_Entries shown_.

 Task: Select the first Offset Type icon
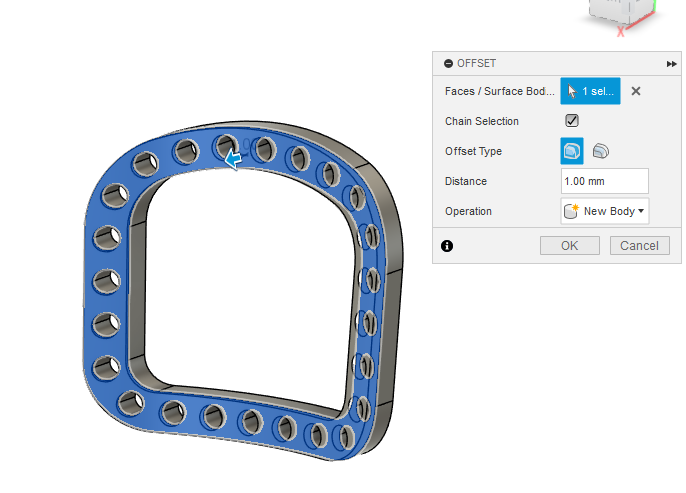572,151
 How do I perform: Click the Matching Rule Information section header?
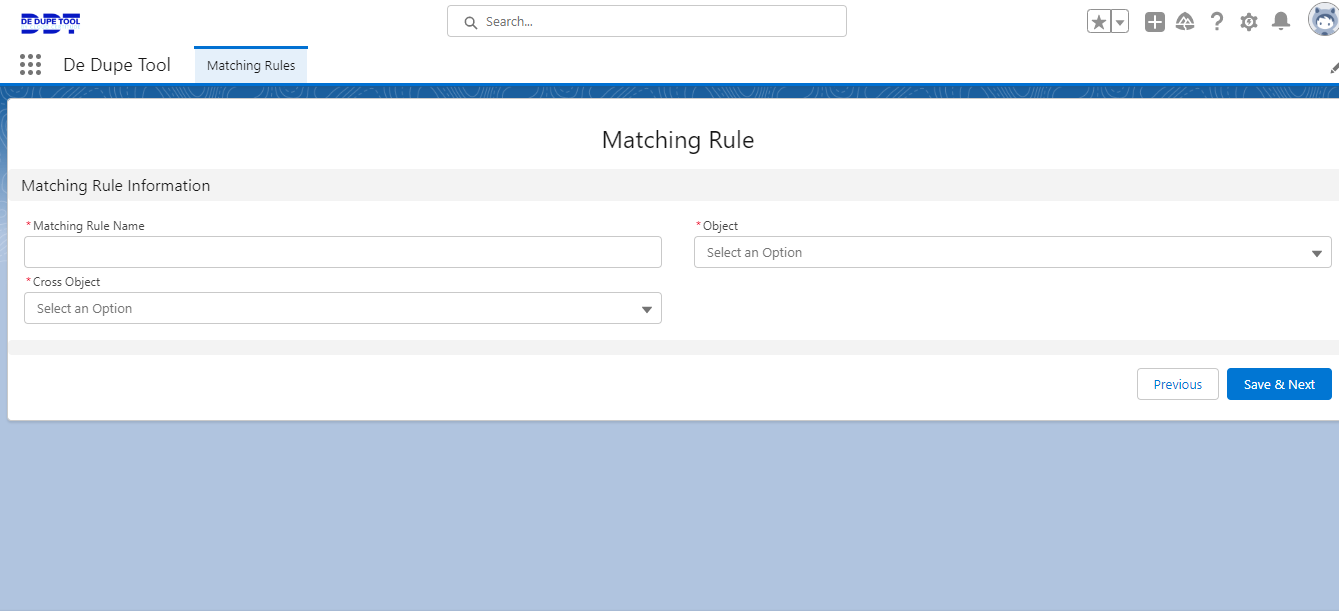tap(116, 185)
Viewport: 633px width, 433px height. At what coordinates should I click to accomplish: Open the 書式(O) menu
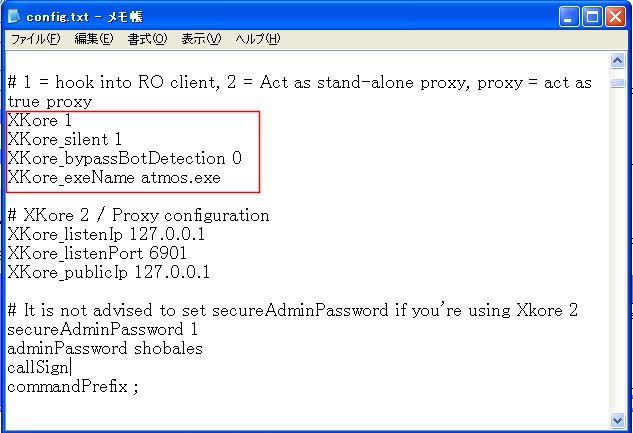click(x=147, y=39)
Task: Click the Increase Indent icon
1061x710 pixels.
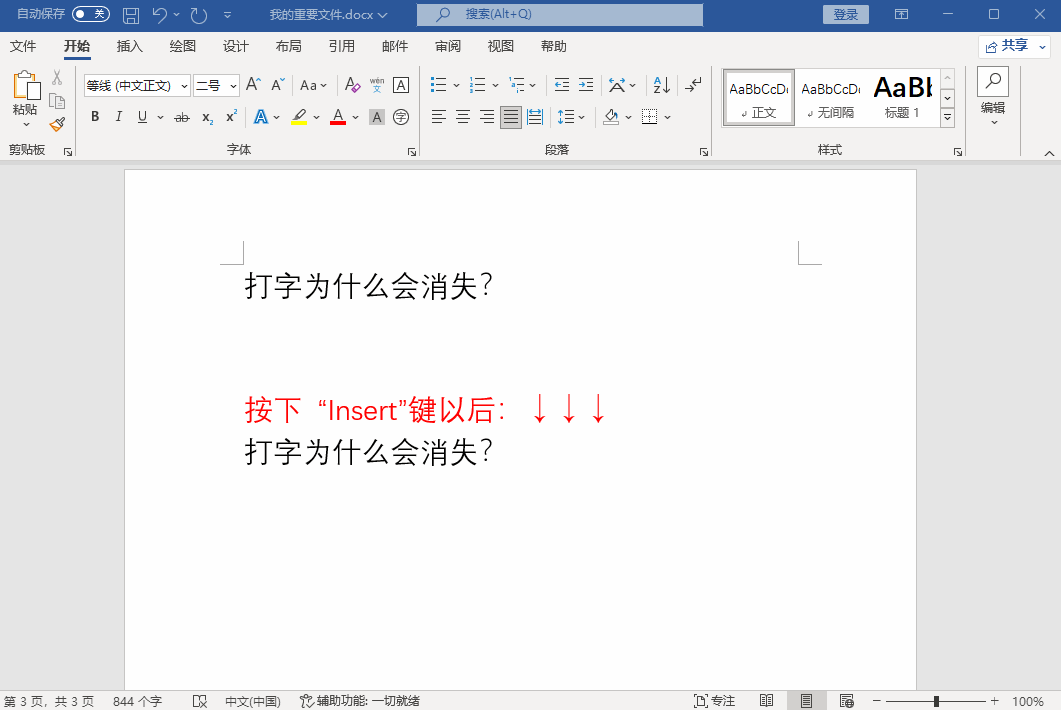Action: [x=586, y=85]
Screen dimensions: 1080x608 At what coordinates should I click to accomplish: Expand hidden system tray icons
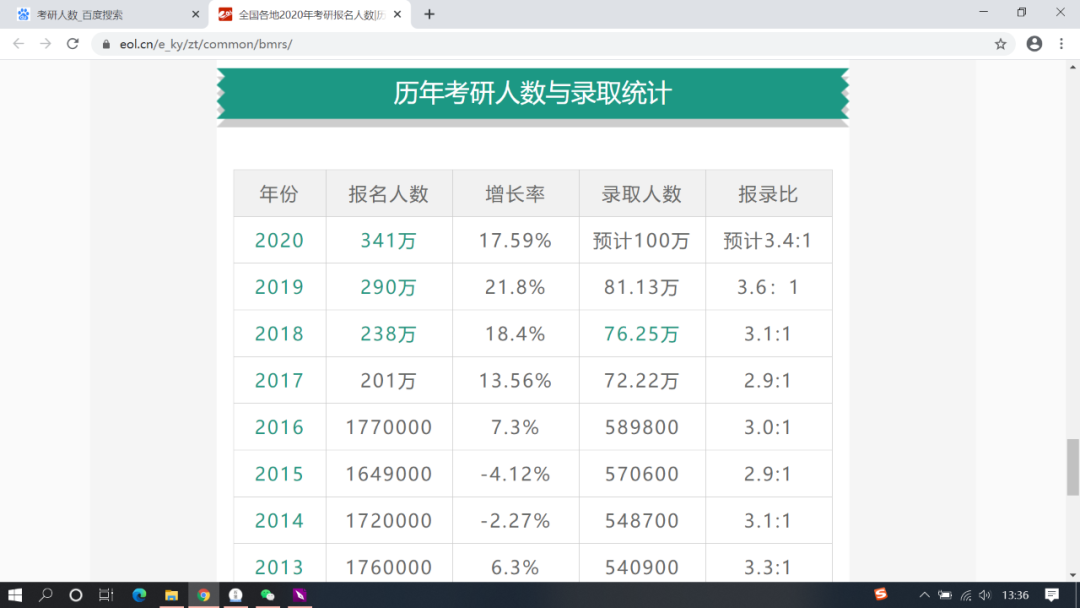coord(924,594)
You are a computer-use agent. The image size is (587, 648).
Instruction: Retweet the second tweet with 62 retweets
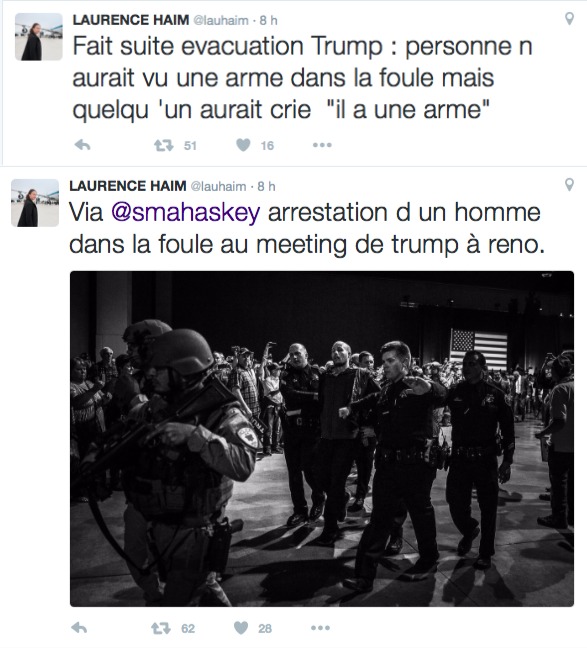161,628
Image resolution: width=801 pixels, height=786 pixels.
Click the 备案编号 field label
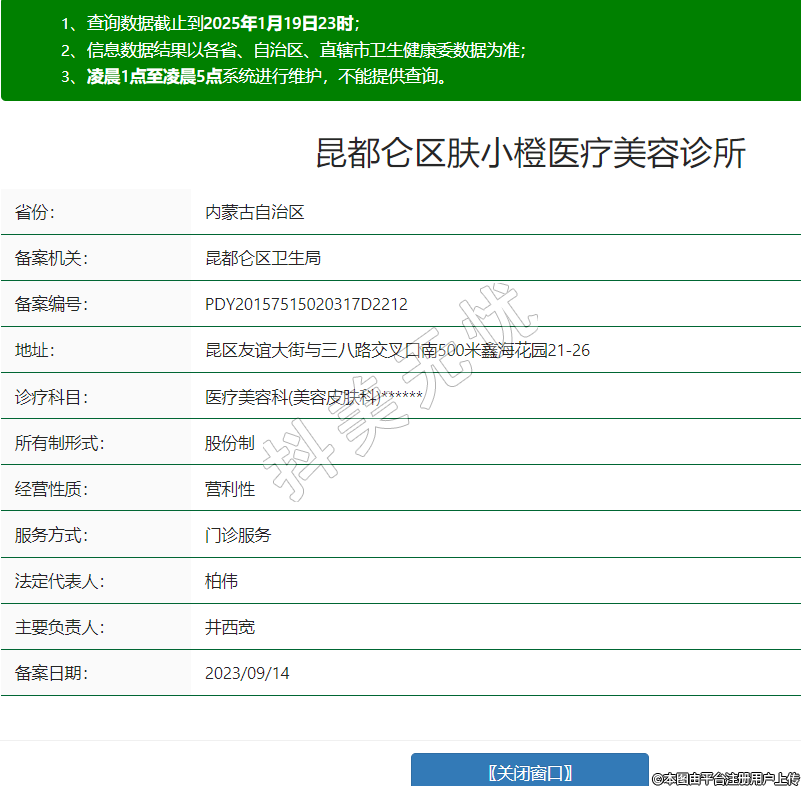(x=52, y=304)
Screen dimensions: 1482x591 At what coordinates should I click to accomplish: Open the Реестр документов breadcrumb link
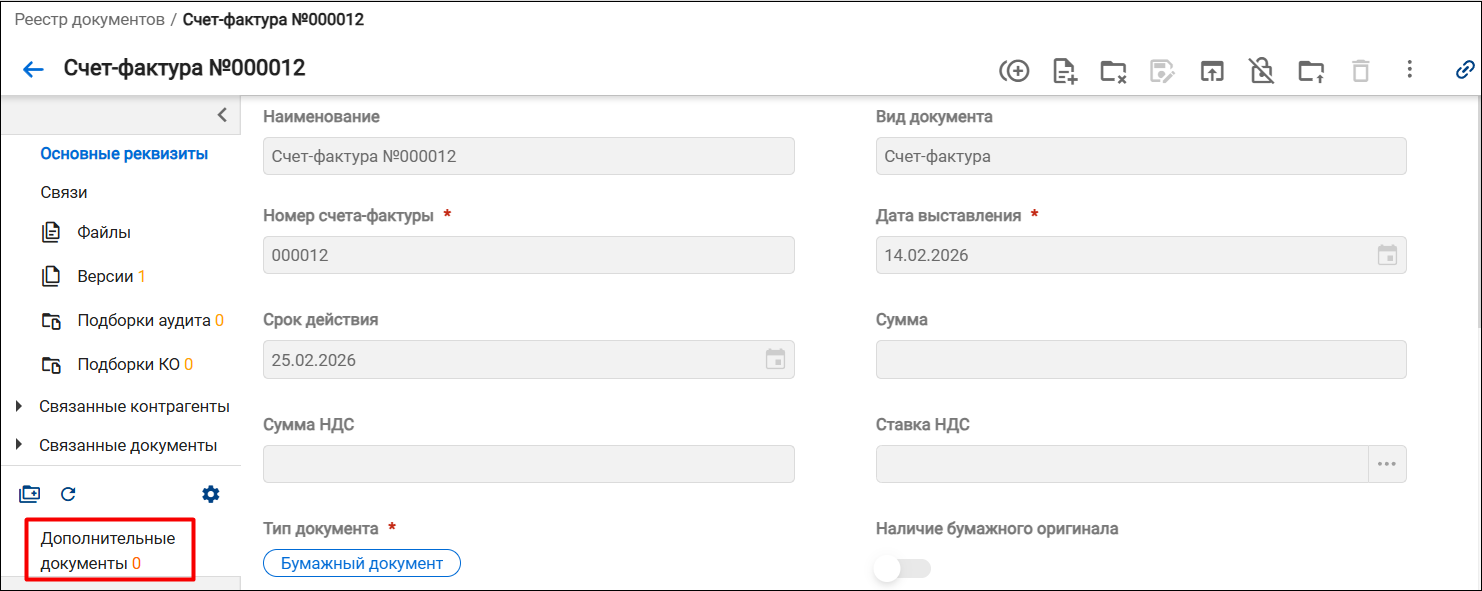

_Exercise directions_.
Could you set down every entry again exactly as written, leaving out any pictures?

_Task result_.
 Task: Select the first Offset Type icon
572,151
 How do I perform: Click the Matching Rule Information section header?
tap(116, 185)
Viewport: 633px width, 433px height. At what coordinates should I click to accomplish: Open the 書式(O) menu
click(x=147, y=39)
Task: Click the Increase Indent icon
1061x710 pixels.
Action: [x=586, y=85]
Screen dimensions: 1080x608 At what coordinates should I click to accomplish: Expand hidden system tray icons
coord(924,594)
You are a computer-use agent. The image size is (587, 648).
Instruction: Retweet the second tweet with 62 retweets
161,628
Image resolution: width=801 pixels, height=786 pixels.
Click the 备案编号 field label
(x=52, y=304)
Screen dimensions: 1482x591 At what coordinates should I click to accomplish: Open the Реестр документов breadcrumb link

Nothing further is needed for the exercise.